May 2025

Automated Financial Data Analysis Pipeline

Design and implementation of a zero-touch ingestion-to-dashboard system for daily financial survey data, reducing manual overhead and errors

Project Overview

This project automates the entire process of receiving, processing, and visualizing daily financial survey data from emails. Using Microsoft Power Automate, Python scripts, cloud storage APIs, Power Query, and Power BI, I built a zero-touch pipeline that retrieves email attachments, cleans and merges the data, and generates an interactive dashboard updated daily—eliminating the need for manual intervention and minimizing errors.

Client Requirements

Every day by 3 pm, they receives ~25 Excel/CSV files via email from a distributed US government survey team. These needed data file to be consolidated, cleaned, and visualized in a dashboard by 8 pm. They want automate the entire pipeline—from email retrieval and file extraction to data processing and dashboard updates—ensuring daily delivery with zero manual effort, improved accuracy, and scalability.
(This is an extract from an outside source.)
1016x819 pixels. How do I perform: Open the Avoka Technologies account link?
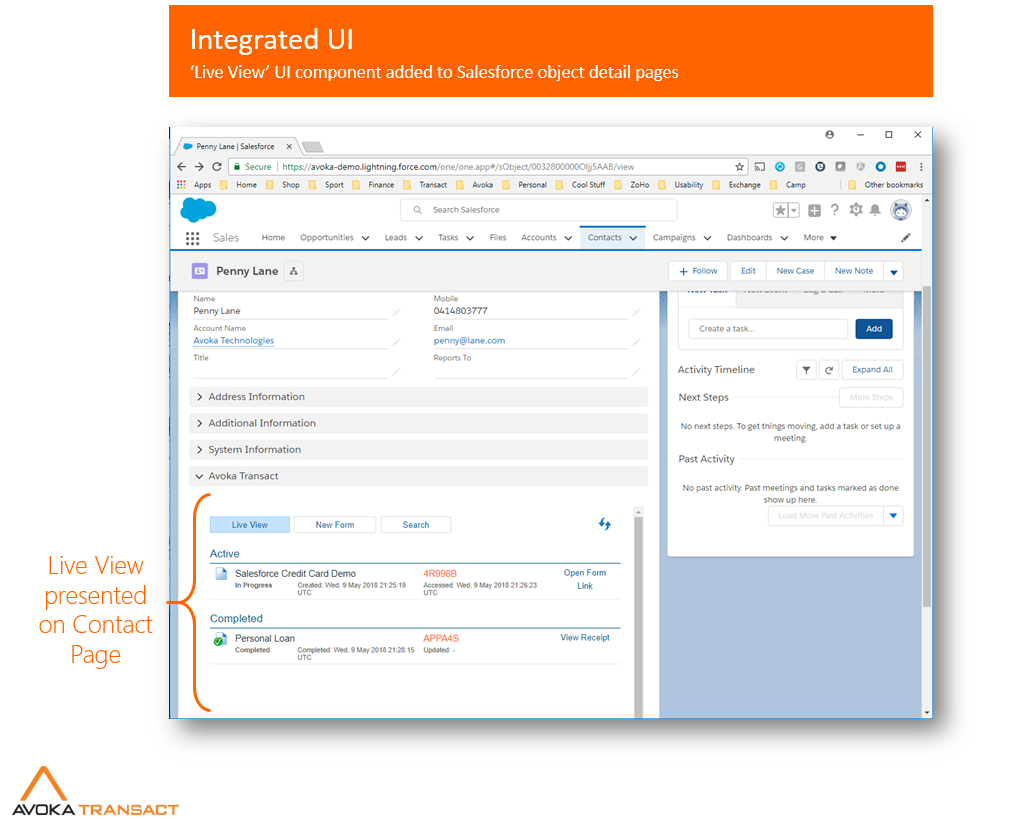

Timely Delivery: Consolidated dashboard by 8 pm without manual bottlenecks.
Accuracy: Eliminate data-entry errors and inconsistent formats.
Cost Efficiency: Replace $12K/month in manual labor with automation.
Scalability: Handle growing file volumes and evolving analysis tasks.

View Original Task Email

Pipeline Steps

1. Email Collection (Outlook Rule)

Created a rule to filter survey-related emails with keyword "credit score" into a dedicated folder.

2. Attachment Extraction (Power Automate)
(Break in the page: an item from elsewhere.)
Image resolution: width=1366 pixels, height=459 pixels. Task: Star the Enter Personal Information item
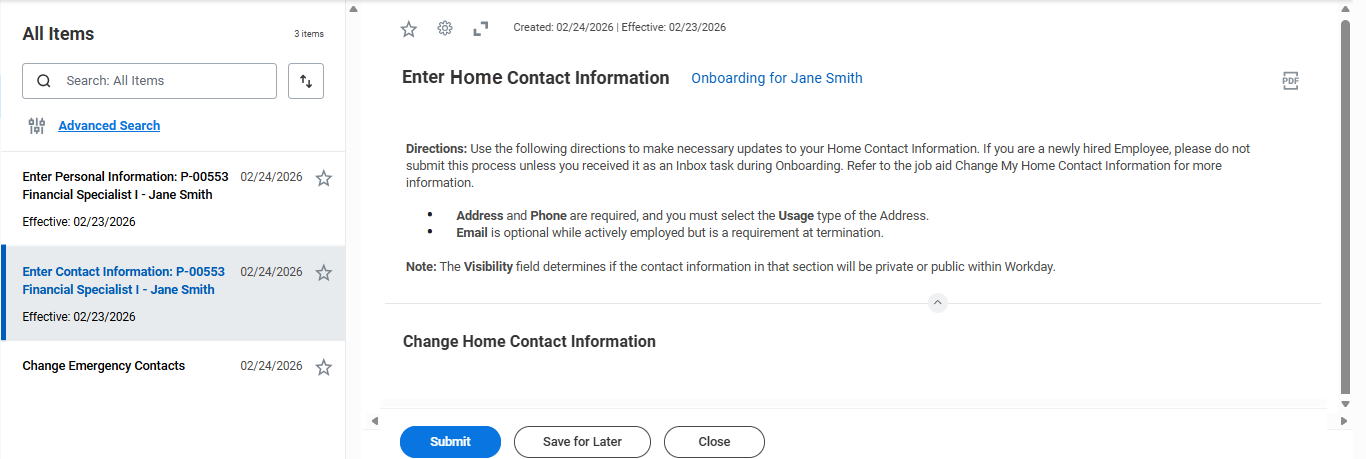[323, 179]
Used Microsoft Power Automate Cloud Flow to detect new emails in the Finance Data mail and download attachments to Google Drive.
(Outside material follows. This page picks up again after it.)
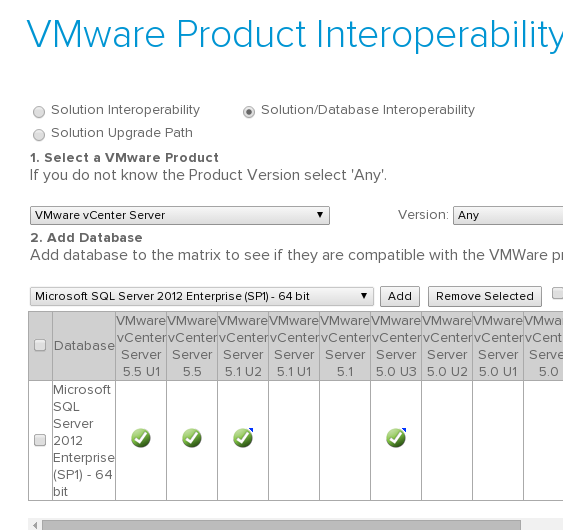Viewport: 563px width, 530px height.
Task: Click the horizontal scrollbar thumb below the table
Action: (282, 525)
3. File Consolidation (Python + Google Drive API in Power BI)

A Python script is directly used as a data source in Power BI to automate the consolidation of survey files from a shared Google Drive folder.

Authenticated using a Google Service Account (with Viewer access) via the Google Drive API.
The script lists and fetches CSV, Excel, and Google Sheets files from the specified folder.
Files are read and processed with pandas, then merged into a single DataFrame.
Power BI consumes this live output, ensuring fresh, up-to-date data without manual uploads.

This method ensures seamless and automated integration of cloud-hosted survey data into Power BI dashboards.

Python script code

from google.oauth2 import service_account
from googleapiclient.discovery import build
import pandas as pd
import requests
from io import StringIO
from io import BytesIO  # For handling Excel files

# Replace with the path to your service account credentials
SERVICE_ACCOUNT_FILE = "C:\\Users\\aly98\\Downloads\\myfirstproject-397107-12e2d187a167.json"
SCOPES = ['https://www.googleapis.com/auth/drive.readonly']

# Authenticate and create the service
credentials = service_account.Credentials.from_service_account_file(
    SERVICE_ACCOUNT_FILE, scopes=SCOPES)
service = build('drive', 'v3', credentials=credentials)

# Replace with your Google Drive folder ID
FOLDER_ID = 'put your folder id'

def list_files(service, folder_id):
    results = service.files().list(
        q=f"'{folder_id}' in parents",
        fields="files(id, name, mimeType)"
    ).execute()
    return results.get('files', [])

# Fetch the files
files = list_files(service, FOLDER_ID)

# List to store dataframes for file content
file_dataframes = []

for file in files:
    file_id = file['id']
    file_name = file['name']
    mime_type = file['mimeType']
    
    # Check if the file is Google Sheets, CSV, or Excel
    if mime_type == 'application/vnd.google-apps.spreadsheet':
        download_url = f"https://docs.google.com/spreadsheets/d/{file_id}/export?format=csv"
    elif mime_type == 'text/csv' or mime_type == 'application/vnd.openxmlformats-officedocument.spreadsheetml.sheet':
        download_url = f"https://drive.google.com/uc?export=download&id={file_id}"
    else:
        continue

    response = requests.get(download_url)
    if response.status_code == 200:
        if mime_type == 'application/vnd.openxmlformats-officedocument.spreadsheetml.sheet':
            df = pd.read_excel(BytesIO(response.content))
        else:
            df = pd.read_csv(StringIO(response.content.decode('utf-8')))
        file_dataframes.append(df)
    else:
        print(f"Error downloading file: {file_name}")

if file_dataframes:
    combined_df = pd.concat(file_dataframes, ignore_index=True)

4. Transformation (Power Query in Power BI)

Used Power Query's M code to shape the data: type conversions, deduplication, null filtering, and calculation of new columns such as AgeGroup, num_of_credit_card, and data folding optimization for performance.

5. Dashboard & Insights (Power BI)

Created interactive dashboards with slicers, DAX measures, custom visuals (cohort bar charts, distribution plots) deployed to Power BI Service for daily refresh and stakeholder access.

Technology Summary

Outlook & Power Automate: Access email metadata and attachments.
Google Drive API: Secure file handling and access from cloud.
Python: pandas for ETL logic, google-auth libraries for secure API usage.
Power Query: M-code transformations with custom logic, filters, and performance boosts.
Power BI: Dashboard layer with DAX metrics, filters, and visuals.